Tuesday, December 31, 2013

A Translation of "Morgen Salzburg" (Thomas Bernhard interviewed by Armin Eichholz on July 24 and 25, 1976)

Tomorrow Salzburg


ARMIN EICHHOLZ: Is Salzburg now more of a nuisance than usual to you, given that not only is the festival starting on Sunday, but also…

THOMAS BERNHARD: Salzburg has never been a nuisance to me.  What are you getting at?

ARMIN EICHHOLZ: …because the festival coincides with the Olympic games in Montreal—and sports famously “entertain and befuddle and stultify the masses,” [as we all know] from reading Bernhard.

THOMAS BERNHARD: Everything involving masses of people is hard to put up with.  I have always detested sports.  When a hundred people are marching along [in one direction], the hundredth person simply has to march in the opposite one.  Without even asking himself why.

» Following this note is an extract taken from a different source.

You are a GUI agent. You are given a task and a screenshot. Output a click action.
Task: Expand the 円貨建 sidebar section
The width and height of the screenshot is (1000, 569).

ARMIN EICHHOLZ: So, tomorrow Salzburg!  Of course in your play The Force of Habit the phrase is always “tomorrow Augsburg”—but as the president of the Salzburg Festival, Dr. Josef Kaut, suspects, by the “musty, abhorrent nest” you obviously mean Salzburg.

THOMAS BERNHARD: Dr. Kaut is always suspecting the wrong thing.  But I of course couldn’t care less what Dr. Kaut suspects.  I used to be very fond of him.  But fondness sometimes ends for some reason or other.  When you’re friends with someone, you shouldn’t tell lies about him, I think.  In any case the world is made up of nothing but lies and non-facts and perversions…

ARMIN EICHHOLZ: So is Augsburg really Salzburg or not?

THOMAS BERNHARD: Oh, that was such a long time ago.

ARMIN EICHHOLZ: Did you know, by the way, that in the sixteenth century, after the peace of Augsburg, “going to Augsburg” sometimes meant “I’ve got to pee”?  Golo Mann quotes a letter sent from Madrid in 1599 by the German consort of King Philip III to her brother Archduke Ferdinand of Styria; she complains about her strict duenna and writes…“she cleaves to my side throughout the day, and I can’t go to Augsburg unless she’s standing behind me…”  In other words: she couldn’t even go to the loo [Lokus] without a chaperone. 

THOMAS BERNHARD: I really like the anecdote.  But “loo” is a Bavarianism.  People don’t say “loo” here.

ARMIN EICHHOLZ: At most here in Ohlsdorf, in connection with the genius loci… [Eichholz is apparently making a pun on “Lokus,” a pun that Bernhard will take up three replies on (DR).]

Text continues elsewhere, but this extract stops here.